> **Task**
Repeat the entries below exactly, missing none.

════════════════════

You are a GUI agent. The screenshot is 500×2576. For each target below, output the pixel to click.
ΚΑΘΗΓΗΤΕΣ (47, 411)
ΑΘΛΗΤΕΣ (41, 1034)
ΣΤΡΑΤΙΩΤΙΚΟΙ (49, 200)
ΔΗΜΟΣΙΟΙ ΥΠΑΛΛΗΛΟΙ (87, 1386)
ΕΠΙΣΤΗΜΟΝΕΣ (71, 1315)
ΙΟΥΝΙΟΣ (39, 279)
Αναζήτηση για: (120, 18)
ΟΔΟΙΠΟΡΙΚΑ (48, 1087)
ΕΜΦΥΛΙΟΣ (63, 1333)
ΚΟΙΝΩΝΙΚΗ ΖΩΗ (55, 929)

════════════════════

> **Response to this task**
You are a GUI agent. The screenshot is 500×2576. For each target below, output the pixel to click.
ΚΑΘΗΓΗΤΕΣ (47, 411)
ΑΘΛΗΤΕΣ (41, 1034)
ΣΤΡΑΤΙΩΤΙΚΟΙ (49, 200)
ΔΗΜΟΣΙΟΙ ΥΠΑΛΛΗΛΟΙ (87, 1386)
ΕΠΙΣΤΗΜΟΝΕΣ (71, 1315)
ΙΟΥΝΙΟΣ (39, 279)
Αναζήτηση για: (120, 18)
ΟΔΟΙΠΟΡΙΚΑ (48, 1087)
ΕΜΦΥΛΙΟΣ (63, 1333)
ΚΟΙΝΩΝΙΚΗ ΖΩΗ (55, 929)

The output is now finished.